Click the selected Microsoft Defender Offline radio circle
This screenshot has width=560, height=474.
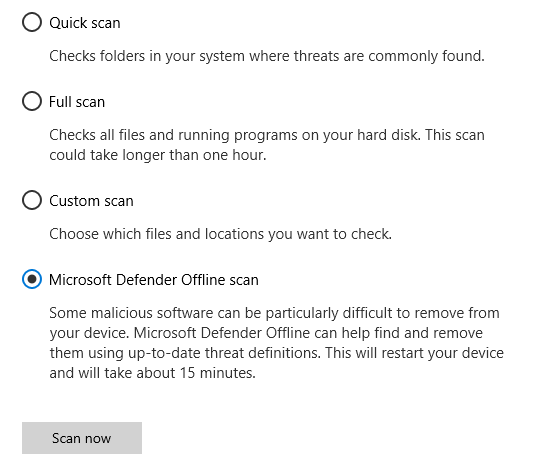[x=32, y=279]
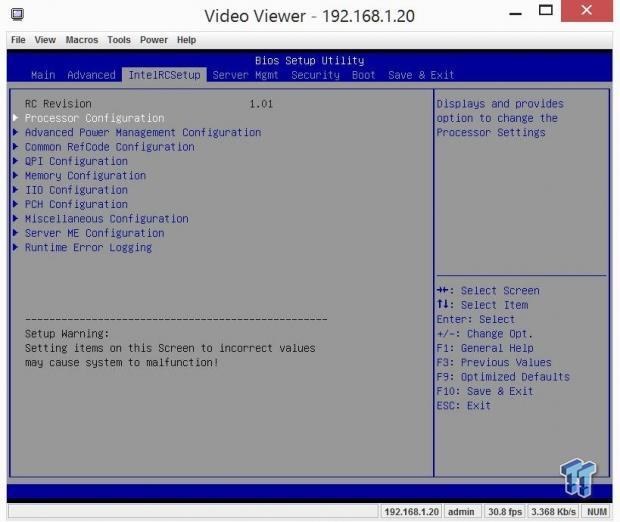
Task: Expand Processor Configuration submenu
Action: click(x=94, y=118)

# Try it
Exactly as written, restate all of the data, leaving out the images.

# Response for this exercise
Click the selected Microsoft Defender Offline radio circle
This screenshot has width=560, height=474.
[x=32, y=279]
Task: Expand Processor Configuration submenu
Action: click(x=94, y=118)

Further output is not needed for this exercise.